Whatever their achievements, the most prominent composers of our time don’t feature prominently in the public mind; so it may well be that you’ve never heard of Louis Andriessen, the veteran of the Dutch musical avant-garde who was the subject of the BBC’s Barbican showing of Total Immersion: The Work of Louis Andriessen. But that’s why these weekends exist: to open up the mystery of significant creative figures to a wider audience. And Andriessen is a worthy candidate for the attention.
Born in 1939, he is the same generation as Philip Glass and Steve Reich, and there was a time when he wrote music that responded in a tougher, more neurotic European way to their laid-back New World minimalism. But he proved more radical. His voice became more strident. And his classic scores (as they deserve to be described) are large-scale statements of Romantic Brutalism. Written with a clenched fist.
As the Barbican weekend suggested, though, there’s more to him than this. He’s written Bach-inspired chorales for chamber groups. He wallows in exotic fantasy in a cantata-like extravagance for voice and orchestra called Dances that depicts the private thoughts of an Egyptian princess. And he raids the world of metaphysics in a so-called film-opera, Commedia, whose British premiere was the chief attraction of the weekend.
Given in a semi-staging by the BBC Symphony Orchestra and various singers under the conductor Martyn Brabbins, it was more like a dramatic oratorio than an opera, and we didn’t get the film. A swindle. But Commedia was nonetheless the most extraordinary thing I’ve heard in months. Relentless, overwhelming (at 100 minutes without break), rhapsodic, sensuous and inexplicably arcane (don’t ask me what was going on), its basic brief was Dante’s Divine Comedy but with diversions into other, more politically engaged realms – with a chirpy children’s chorus at the end that cleared the air. A sort of satyr-play after the serious stuff.
Unfolding like the memory of some 1960s drug trip on an Amsterdam canal boat (not that I have personal experience of such things), it was sonically intoxicating. By the end I felt exhausted, drunk, but knowing that I’d had a musical encounter of significance, and desperate to see the piece staged as intended, with the film. Which may explain all, though I doubt it.

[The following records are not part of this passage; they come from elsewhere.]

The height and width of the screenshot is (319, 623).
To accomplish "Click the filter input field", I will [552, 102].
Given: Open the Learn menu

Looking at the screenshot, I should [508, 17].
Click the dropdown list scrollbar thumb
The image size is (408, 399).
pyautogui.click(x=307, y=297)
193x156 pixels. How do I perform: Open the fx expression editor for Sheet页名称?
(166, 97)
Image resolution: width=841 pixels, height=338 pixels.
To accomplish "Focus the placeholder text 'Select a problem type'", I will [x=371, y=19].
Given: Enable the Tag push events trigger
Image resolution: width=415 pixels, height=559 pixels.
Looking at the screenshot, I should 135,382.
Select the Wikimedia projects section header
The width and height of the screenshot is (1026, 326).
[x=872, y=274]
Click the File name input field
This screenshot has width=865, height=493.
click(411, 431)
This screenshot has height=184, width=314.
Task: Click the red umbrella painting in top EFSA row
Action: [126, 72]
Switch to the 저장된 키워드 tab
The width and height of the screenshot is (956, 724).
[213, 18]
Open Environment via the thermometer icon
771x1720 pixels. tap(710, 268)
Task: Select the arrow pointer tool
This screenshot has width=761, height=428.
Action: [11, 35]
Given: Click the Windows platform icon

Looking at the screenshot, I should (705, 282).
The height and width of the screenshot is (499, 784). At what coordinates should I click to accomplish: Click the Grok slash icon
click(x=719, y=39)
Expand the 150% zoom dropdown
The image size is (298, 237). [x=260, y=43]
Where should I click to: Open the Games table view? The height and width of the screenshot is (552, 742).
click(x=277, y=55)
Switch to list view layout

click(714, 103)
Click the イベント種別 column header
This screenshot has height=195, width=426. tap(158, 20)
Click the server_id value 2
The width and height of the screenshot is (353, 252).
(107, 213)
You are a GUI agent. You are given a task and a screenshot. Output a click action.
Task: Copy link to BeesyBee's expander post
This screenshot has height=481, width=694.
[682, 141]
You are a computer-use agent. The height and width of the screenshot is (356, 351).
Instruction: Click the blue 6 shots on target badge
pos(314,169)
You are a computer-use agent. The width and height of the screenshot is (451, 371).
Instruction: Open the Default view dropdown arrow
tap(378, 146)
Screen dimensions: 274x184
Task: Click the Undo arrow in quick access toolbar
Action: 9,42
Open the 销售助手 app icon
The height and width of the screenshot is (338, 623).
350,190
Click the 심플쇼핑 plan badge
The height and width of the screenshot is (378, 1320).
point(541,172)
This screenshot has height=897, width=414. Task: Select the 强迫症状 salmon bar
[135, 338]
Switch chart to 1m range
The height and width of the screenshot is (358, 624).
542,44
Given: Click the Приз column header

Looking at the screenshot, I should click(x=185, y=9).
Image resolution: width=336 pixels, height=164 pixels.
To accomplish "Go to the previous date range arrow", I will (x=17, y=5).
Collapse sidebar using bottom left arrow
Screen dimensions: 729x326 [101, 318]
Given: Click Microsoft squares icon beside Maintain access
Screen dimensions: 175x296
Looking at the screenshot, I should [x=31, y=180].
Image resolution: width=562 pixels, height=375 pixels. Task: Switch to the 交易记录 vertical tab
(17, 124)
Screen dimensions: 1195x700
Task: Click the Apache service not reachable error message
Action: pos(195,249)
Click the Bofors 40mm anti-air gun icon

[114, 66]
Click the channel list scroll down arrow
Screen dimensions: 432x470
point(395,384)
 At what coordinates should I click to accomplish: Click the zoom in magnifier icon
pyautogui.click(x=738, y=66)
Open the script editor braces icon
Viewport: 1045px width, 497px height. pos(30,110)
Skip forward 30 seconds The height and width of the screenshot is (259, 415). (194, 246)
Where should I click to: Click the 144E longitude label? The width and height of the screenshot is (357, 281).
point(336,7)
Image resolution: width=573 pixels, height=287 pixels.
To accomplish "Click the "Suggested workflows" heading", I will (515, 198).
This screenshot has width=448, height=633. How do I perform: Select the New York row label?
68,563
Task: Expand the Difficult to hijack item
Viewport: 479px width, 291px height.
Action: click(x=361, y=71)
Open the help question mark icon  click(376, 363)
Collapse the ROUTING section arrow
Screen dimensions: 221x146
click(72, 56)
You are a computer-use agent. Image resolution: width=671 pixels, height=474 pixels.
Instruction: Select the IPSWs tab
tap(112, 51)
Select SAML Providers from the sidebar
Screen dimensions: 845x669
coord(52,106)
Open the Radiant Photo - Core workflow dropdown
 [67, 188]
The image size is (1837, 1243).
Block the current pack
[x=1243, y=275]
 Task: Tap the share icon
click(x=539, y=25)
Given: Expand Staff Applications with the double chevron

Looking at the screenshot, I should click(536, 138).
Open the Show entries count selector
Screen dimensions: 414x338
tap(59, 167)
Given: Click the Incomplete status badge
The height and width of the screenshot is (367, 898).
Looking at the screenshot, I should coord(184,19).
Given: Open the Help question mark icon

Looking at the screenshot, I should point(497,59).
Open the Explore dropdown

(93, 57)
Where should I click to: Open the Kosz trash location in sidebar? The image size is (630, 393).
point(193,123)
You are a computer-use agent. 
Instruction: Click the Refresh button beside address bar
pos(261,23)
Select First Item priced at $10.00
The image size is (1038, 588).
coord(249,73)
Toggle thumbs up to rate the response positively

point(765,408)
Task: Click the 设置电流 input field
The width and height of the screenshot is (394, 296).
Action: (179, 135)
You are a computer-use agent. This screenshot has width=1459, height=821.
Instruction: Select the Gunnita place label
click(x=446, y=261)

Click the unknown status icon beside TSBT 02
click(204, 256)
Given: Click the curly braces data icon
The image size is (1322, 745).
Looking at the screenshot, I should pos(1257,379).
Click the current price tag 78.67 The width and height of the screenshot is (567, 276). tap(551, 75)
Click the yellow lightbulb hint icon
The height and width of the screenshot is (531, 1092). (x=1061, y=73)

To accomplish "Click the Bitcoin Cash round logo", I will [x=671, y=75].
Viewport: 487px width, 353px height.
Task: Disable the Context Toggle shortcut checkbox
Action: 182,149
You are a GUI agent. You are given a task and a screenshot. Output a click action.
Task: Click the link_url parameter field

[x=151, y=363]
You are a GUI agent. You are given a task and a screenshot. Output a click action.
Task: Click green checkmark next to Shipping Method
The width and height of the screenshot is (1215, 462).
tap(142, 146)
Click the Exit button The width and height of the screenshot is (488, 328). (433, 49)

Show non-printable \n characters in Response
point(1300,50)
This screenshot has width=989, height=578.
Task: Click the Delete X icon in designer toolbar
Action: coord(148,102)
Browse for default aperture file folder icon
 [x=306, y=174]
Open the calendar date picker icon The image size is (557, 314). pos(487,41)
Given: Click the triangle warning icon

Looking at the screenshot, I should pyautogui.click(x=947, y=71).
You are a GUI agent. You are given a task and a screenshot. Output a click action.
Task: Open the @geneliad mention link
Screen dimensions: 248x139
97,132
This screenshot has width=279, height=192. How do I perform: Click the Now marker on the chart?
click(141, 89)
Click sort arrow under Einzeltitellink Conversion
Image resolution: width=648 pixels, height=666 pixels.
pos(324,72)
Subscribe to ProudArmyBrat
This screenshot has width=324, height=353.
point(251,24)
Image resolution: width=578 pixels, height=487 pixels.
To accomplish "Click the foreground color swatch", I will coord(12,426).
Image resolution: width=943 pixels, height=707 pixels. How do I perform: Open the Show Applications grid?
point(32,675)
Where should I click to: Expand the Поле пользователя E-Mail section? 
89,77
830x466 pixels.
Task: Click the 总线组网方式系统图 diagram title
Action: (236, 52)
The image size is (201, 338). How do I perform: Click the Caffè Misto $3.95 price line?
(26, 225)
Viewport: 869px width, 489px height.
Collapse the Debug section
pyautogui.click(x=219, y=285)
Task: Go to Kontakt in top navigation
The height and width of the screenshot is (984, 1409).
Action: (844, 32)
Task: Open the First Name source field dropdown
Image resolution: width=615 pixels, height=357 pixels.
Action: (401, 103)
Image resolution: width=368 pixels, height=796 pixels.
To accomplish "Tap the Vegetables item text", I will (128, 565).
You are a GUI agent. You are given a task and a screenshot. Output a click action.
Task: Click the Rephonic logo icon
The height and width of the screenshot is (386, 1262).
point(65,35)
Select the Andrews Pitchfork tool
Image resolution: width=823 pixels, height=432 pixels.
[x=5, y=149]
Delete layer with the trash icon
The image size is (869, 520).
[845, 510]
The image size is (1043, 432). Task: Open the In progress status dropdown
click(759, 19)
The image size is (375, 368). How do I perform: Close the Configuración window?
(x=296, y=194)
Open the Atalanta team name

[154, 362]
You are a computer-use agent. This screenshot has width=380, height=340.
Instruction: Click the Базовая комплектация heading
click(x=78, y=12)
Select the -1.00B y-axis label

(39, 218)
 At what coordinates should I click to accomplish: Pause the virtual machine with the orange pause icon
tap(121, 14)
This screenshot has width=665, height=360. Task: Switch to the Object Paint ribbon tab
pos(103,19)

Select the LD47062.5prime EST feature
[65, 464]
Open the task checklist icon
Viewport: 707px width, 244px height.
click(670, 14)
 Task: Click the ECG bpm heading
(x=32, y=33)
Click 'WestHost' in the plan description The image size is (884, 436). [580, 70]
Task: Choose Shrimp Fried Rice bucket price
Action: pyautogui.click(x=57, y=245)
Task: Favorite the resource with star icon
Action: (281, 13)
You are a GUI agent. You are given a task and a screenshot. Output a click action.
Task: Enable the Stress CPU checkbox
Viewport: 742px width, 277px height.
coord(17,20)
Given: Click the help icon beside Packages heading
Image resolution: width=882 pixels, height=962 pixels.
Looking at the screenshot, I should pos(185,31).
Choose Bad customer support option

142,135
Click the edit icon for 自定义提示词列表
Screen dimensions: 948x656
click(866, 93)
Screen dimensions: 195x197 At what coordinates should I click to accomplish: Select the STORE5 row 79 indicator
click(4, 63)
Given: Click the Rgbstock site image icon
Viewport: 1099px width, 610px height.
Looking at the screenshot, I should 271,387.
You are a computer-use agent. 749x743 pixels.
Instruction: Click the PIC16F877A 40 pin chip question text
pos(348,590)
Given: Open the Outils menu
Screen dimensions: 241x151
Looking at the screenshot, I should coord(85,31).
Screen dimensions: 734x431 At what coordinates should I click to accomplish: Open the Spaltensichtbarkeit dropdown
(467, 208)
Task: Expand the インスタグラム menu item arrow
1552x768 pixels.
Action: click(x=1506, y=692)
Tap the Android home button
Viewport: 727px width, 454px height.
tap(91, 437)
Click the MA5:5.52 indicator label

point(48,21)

Strange but on a smaller scale was a peculiar concert, Sonic Visions, given at the Forge in Camden Town by an ensemble called The Hermes Experiment who specialise in improvised performance using visual stimuli. The stimuli in one piece were a washing line of dirty tea towels, the performers finding music in the contours of the stains. Ingenious, impressive but not terribly hygienic.